The Analysis of Molecular Variance (AMOVA) indicates that the variation among groups accounts for 11.20% of the total MSY genetic variance (Table 1). There is greater genetic heterogeneity among the AA groups (20.01%, P < 0.01 and 18.49%, P < 0.01 without MN, the hunter-gatherer group from southern Thailand) than among the TK (4.48%, P < 0.01) and ST-speaking Karen groups (2.29%, P > 0.01). For the AA groups with more than one population sampled, the greatest among-group variation by far was among the three Lawa populations (34.43%, P < 0.01), while the seven Mon populations showed very low (albeit still significant) among-group variation (3.92%, P < 0.01) (Figure S2). Very low among-group variation was also observed for the central Thai groups from central Thailand (1.47% P > 0.01), Khon Mueang groups from northern Thailand (−1.83%, P > 0.01), and Lao Isan groups from northeastern Thailand (1.84%, P > 0.01), indicating overall genetic homogeneity among these major TK speaking groups. In agreement with the MSY, larger mtDNA variation is observed in the AA groups (14.03%, P < 0.01) than the ST (6.51%, P < 0.01) and TK groups (4.33%, P < 0.01), but interestingly the largest among-group variation is not among the Lawa (7.78%, P < 0.01) but rather among the Htin populations (25.71%, P < 0.01). In contrast to the MSY, each of the TK groups with more than one population sampled showed significant among-group differences for mtDNA, especially the Khon Mueang (4.20%, P < 0.01) (Figure S2). In sum, we observed different patterns of MSY vs. mtDNA for the different language groups. The among-population variation within linguistic groups is larger for the MSY (20.01%, P < 0.01) than for mtDNA (14.03%, P < 0.01) for AA groups, but about the same for TK groups (4.48%, P < 0.01 for MSY and 4.33%, P < 0.01 for mtDNA), and the ST groups have larger among-population variation for mtDNA (6.51%, P < 0.01) than for the MSY (2.29%, P < 0.01) (Table 1; Figure S2). Thus, there are different patterns of MSY vs. mtDNA differentiation for these three language families.

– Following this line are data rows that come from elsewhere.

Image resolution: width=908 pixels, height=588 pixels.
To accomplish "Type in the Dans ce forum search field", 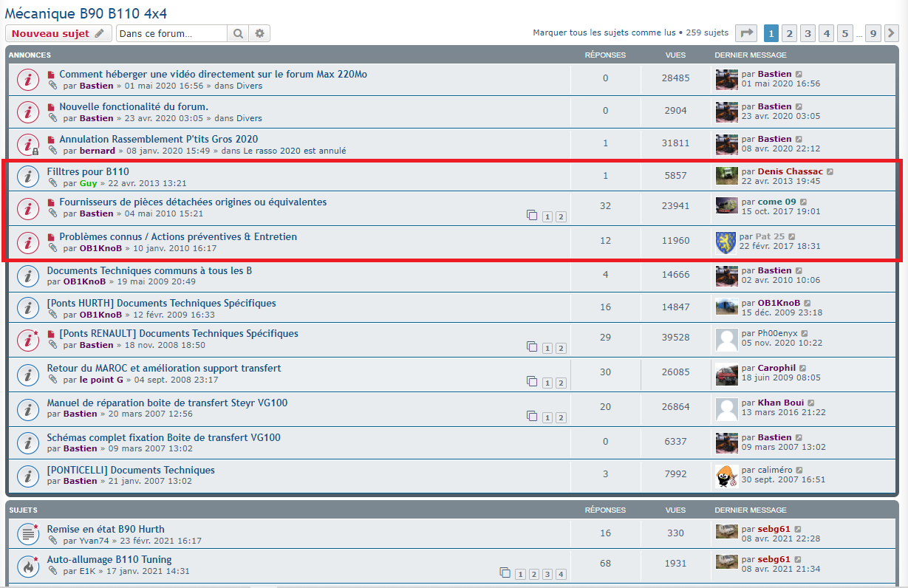I will click(171, 33).
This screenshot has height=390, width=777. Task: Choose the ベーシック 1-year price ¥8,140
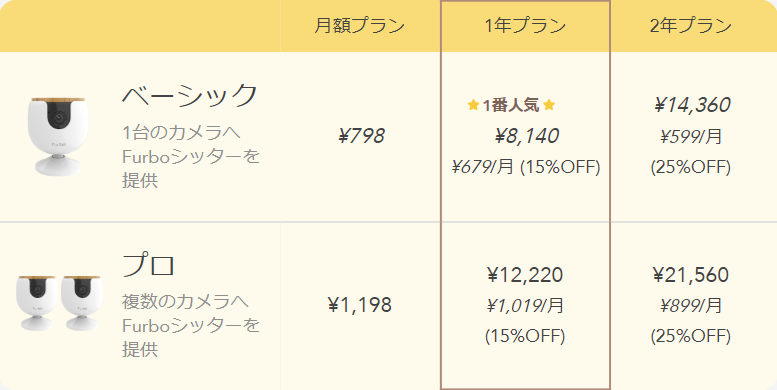(526, 136)
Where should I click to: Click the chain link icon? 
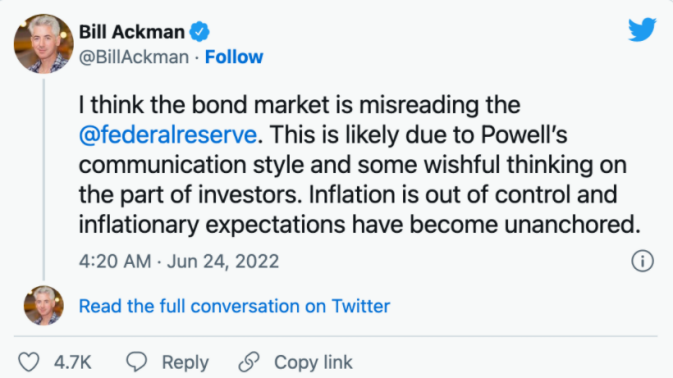(249, 362)
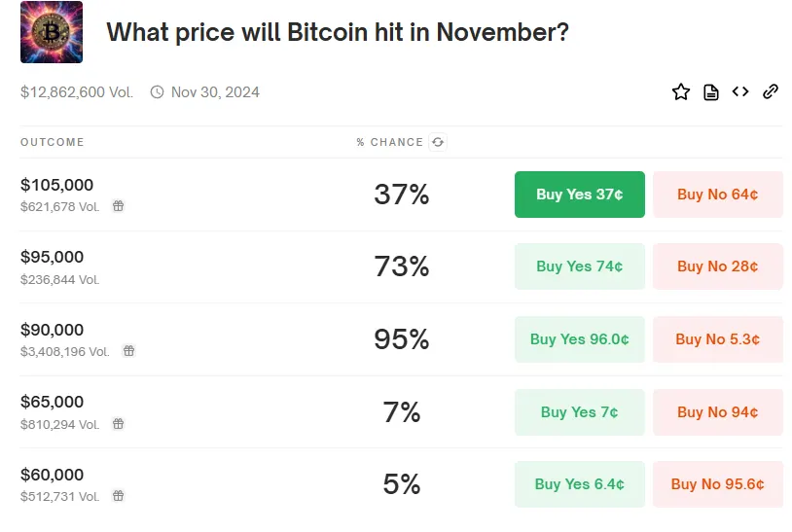This screenshot has width=792, height=532.
Task: Choose Buy No 95.6¢ for $60,000
Action: point(717,484)
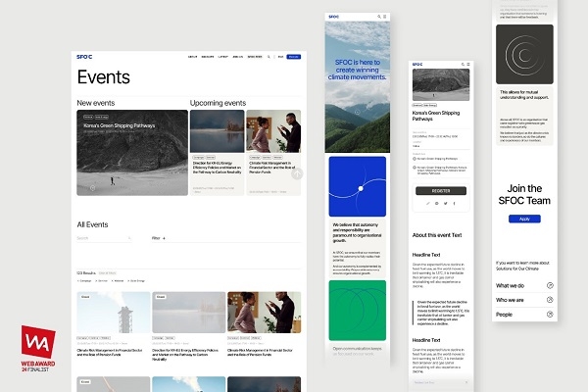Open About Us in the desktop navigation
The width and height of the screenshot is (588, 392).
click(x=192, y=57)
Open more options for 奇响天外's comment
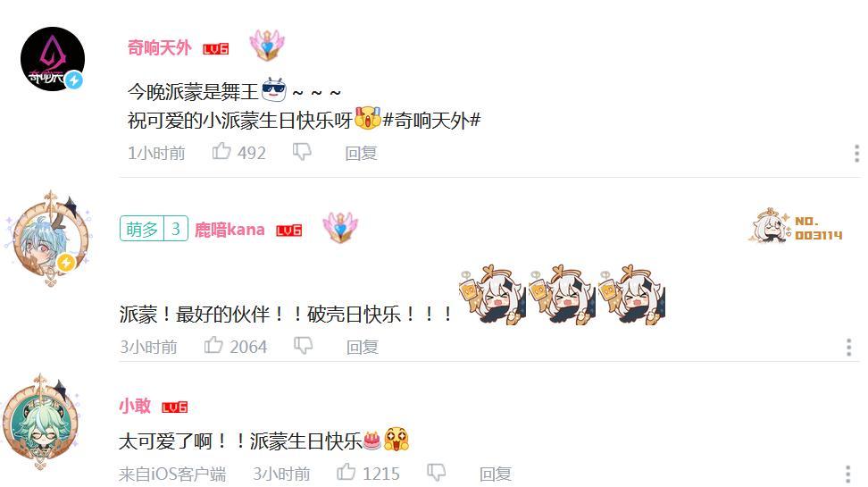Image resolution: width=868 pixels, height=487 pixels. click(x=856, y=153)
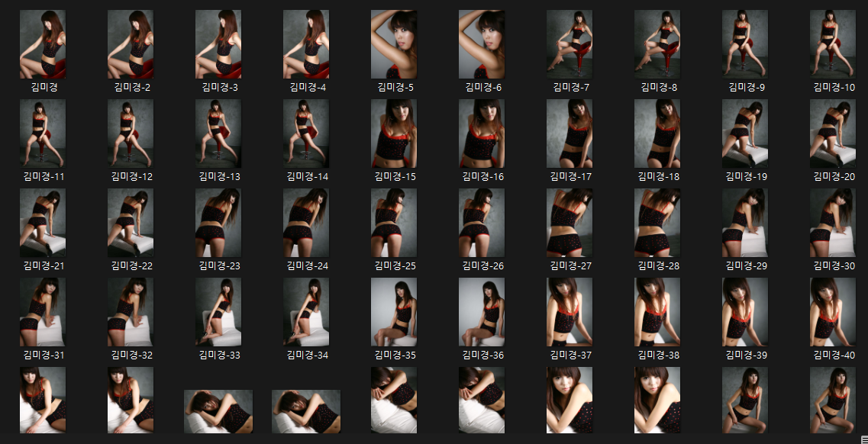Open the image 김미경-29
Viewport: 868px width, 444px height.
point(744,220)
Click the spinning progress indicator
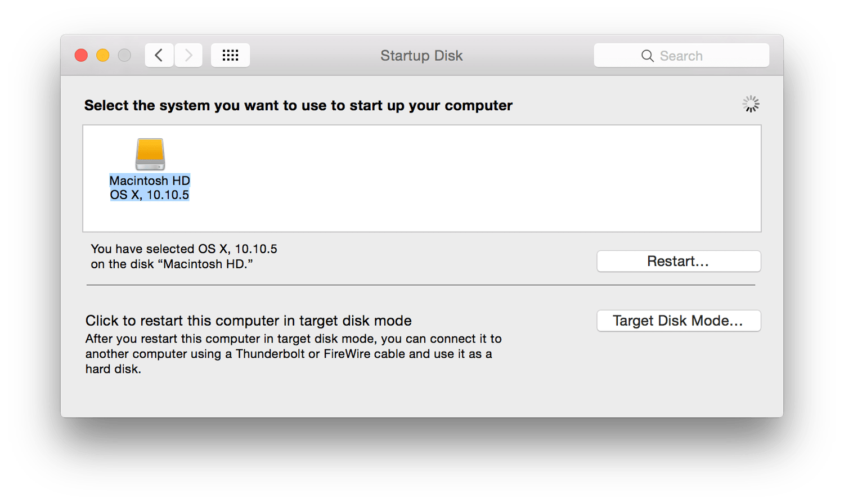 click(x=751, y=104)
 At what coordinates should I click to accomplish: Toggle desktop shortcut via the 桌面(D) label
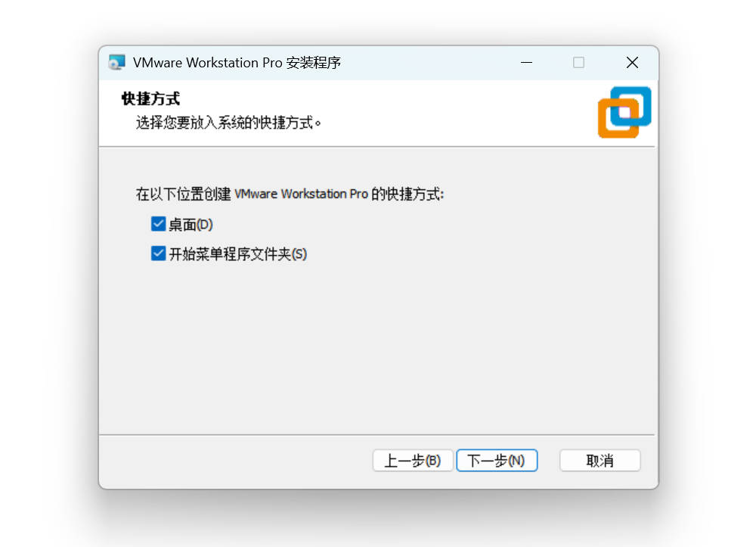tap(191, 224)
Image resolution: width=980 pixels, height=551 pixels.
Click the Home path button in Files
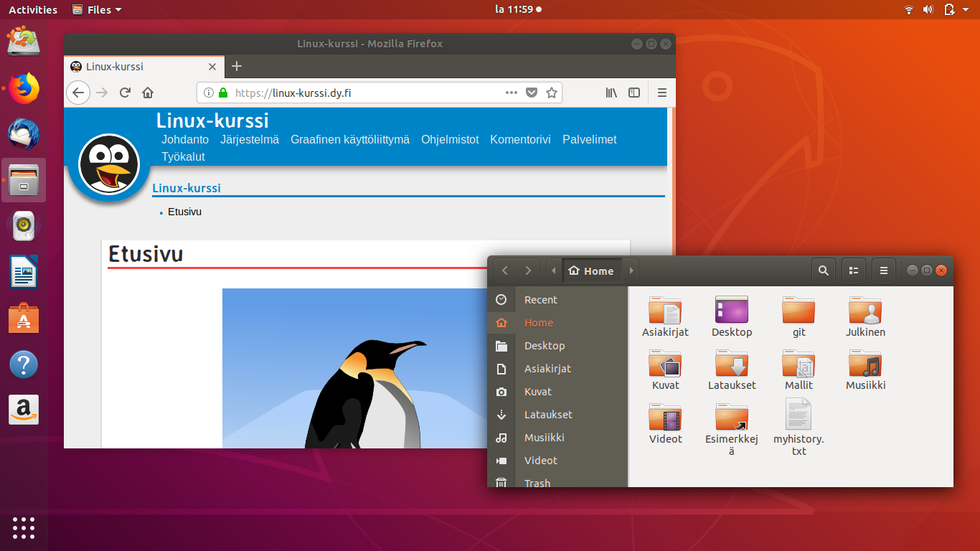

Although there is more variation among groups defined by geographic location (2.38%, P < 0.01) than by language family (1.63%, P < 0.01) (Table 1) there is much more MSY variation among populations within the same group than among groups defined either by geographic or linguistic criteria. Moreover, when the divergent MN population of hunter-gatherers from southern Thailand is removed from the analysis, then the among-group component is no longer significant for either geographic location or language family (−0.09%, P > 0.01 for geography; −0.01%, P > 0.01 for language), and the total variation among populations reduces to 10.54%. Thus, neither geography nor language family is a good predictor of the MSY genetic structure of Thai/Lao populations.
There are significant correlations between matrices of MSY genetic and geographic distance, estimated by Mantel tests, for all three types of geographic distances, i.e. great circle distance (r = 0.3381, P < 0.01), resistance distance (r = 0.5418, P < 0.01) and least-cost path distance (r = 0.3912, P < 0.01). However, the correlations are no longer significant when the MN group is removed from the analysis: great circle distance (r = 0.0125, P > 0.05), resistance distance (r = −0.0446, P > 0.05) and least-cost path distance (r = 0.0139, P > 0.05). In contrary, no significance was detected (P > 0.05) between matrices of mtDNA genetic distance and geographic distances with and without MN (great circle distance: r = 0.0776 and r = −0.0323), resistance distance (r =0.1433 and r = −0.1105) and least-cost path distance (r = 0.0997 and r = −0.0253).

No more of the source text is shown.